Mi ricordo, che appena arrivai con i miei, lei e la sua famiglia mi attendevano davanti alla porta con una torta alle mele. Lei era rotondella con i capelli biondo chiarissimo, ora le porta neri, e due occhioni scuri.
Mi sorrise raggiante e venne ad abbracciarmi senza pudore. Da lì in poi, grazie a lei, riuscii ad accettare la mia nuova vita e dimenticare, non del tutto, la bambina distrutta ma con tanta bontà da distribuire ad un mondo intero. Lei mi mancherà sempre. Sempre, sempre e sempre. Fino all'ultimo respiro della mia vita.
Assorto dai pensieri, non mi accorsi nemmeno che Dakota mi aveva tolto la maglietta leccandomi tutto il torace e anche della porta che riproduceva i colpi di qualcuno che bussava.
"Vado io, tranquillo."
Si alzò ed avanzò verso la porta.
Poggiai il capo sullo schienale e feci respiri profondi chiudendo gli occhi e assemblando tutto questo caos.
"E tu chi sei, scusa?"
Sentii Dakota discutere
"Ecco, io... Sono, Celestial."
La sua insicurezza, il suo balbettio, le sue pause tra una parola e l'altra... Mi fecero accendere come un fiammifero.
Saltai giù dal divano e corsi verso la porta.
Presi la maniglia dalle mani di Dakota e la aprii di più.
Lei rimase fissa ad osservarmi: prima focalizzò il mio torace poi salì su con quelle iridi verdi fino ad incrociare il mio sguardo. E fu allora che tutt'intorno si spense. Tac.
Come quando spegni la luce dell'interruttore e tutto ciò che ti circonda diventa nero. Tutto.
Però io ho una candela che illumina se stessa in modo naturale e magico.
Quella candela si chiama Celestial.
Mi persi nel suo sguardo e giuro sulla mia testa che l'intensità che lega i nostri occhi mi riporta a dei ricordi sbiaditi che cerco con tutto me stesso a focalizzare ma... nulla. Sono così racchiusi e coperti di tela nella mia memoria che fatico a ricordare.
Distolse per prima lei lo sguardo e solo all'ora mi accorsi che Dakota ci osservava sbiadita.
"Chi è lei?"
Chiese la mia ragazza in modo acido, che è strano dato che lei è sempre fra le nuvole e raramente riesco a vederla arrabbiata o nervosa. È una di quelle che beve tredici camomille al giorno e guarda sempre il lato positivo nella vita senza degnare di attenzione alla parte grossa che è la negatività.

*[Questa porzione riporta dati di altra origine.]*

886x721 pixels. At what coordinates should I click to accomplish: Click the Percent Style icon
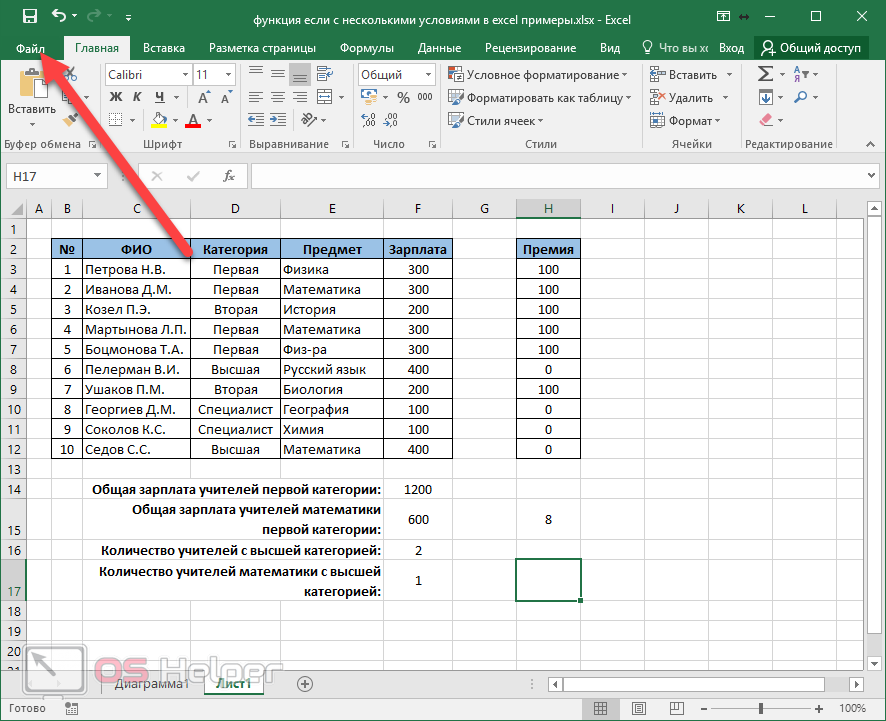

Ma sta volta sembra diverso. Sembra che anche lei come tutte le donne abbia il sesto senso e che oggi le è scattato per la prima volta.
"Io sono la babysitter di Sara."
Tirò un sorriso imbarazzato e attese una qualsiasi mossa da parte dell'altra.
Dakota rimase zitta per qualche secondo poi si illuminò.
"Oh, che piacere allora. Sono felice che Sara avrà una nuova compagna. Quella bambina è sempre chiusa nella sua stanza e malgrado tentai di legare con lei, non trova in me nemmeno un grammo di simpatia. Ma questo non è un problema. Un, ah! Non mi sono presentata: Dakota, Dakota Young."
Dopo il suo discorso confusionario, che sorprese Celestial, le porse la mano in una stretta con un sorriso a trentadue denti.
Cel si scosse leggermente per tornare al presente e ricambiò la stretta.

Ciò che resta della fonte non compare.